■ TASK OBJECTIVE: Line count for "accomplish": tally the lines of the records below that contain it, and give only that number.

■ ENTRIES PROVIDED:
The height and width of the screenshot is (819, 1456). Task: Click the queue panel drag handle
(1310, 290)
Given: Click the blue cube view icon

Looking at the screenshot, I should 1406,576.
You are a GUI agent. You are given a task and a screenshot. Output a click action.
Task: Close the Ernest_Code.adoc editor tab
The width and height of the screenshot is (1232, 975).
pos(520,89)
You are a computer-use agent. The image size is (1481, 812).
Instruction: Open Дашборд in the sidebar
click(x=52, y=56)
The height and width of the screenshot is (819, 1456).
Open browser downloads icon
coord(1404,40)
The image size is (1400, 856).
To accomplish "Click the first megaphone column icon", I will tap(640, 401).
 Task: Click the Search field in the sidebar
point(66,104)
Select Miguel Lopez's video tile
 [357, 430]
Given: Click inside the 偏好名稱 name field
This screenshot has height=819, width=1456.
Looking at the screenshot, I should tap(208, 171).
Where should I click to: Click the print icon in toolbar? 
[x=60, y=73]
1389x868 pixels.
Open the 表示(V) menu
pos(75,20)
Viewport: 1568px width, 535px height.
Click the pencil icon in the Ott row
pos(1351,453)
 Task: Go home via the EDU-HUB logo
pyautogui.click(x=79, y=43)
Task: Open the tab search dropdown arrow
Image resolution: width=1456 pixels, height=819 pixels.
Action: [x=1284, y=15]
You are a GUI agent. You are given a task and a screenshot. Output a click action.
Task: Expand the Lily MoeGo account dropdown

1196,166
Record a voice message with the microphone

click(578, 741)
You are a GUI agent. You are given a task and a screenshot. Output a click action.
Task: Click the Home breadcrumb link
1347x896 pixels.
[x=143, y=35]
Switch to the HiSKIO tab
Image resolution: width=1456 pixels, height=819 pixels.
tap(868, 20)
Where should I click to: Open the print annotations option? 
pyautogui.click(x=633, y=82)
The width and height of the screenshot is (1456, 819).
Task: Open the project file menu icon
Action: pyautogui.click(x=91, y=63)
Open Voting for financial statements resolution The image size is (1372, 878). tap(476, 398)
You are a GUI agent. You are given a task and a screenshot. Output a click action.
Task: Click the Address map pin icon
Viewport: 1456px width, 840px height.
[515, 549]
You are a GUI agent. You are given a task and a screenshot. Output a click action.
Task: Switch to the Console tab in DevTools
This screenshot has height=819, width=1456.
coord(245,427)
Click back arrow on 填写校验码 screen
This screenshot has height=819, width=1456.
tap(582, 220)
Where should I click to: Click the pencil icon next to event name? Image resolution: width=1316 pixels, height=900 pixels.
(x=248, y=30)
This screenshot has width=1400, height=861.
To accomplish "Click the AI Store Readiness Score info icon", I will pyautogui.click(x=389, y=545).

■ ANSWER TO THE PROBLEM: 2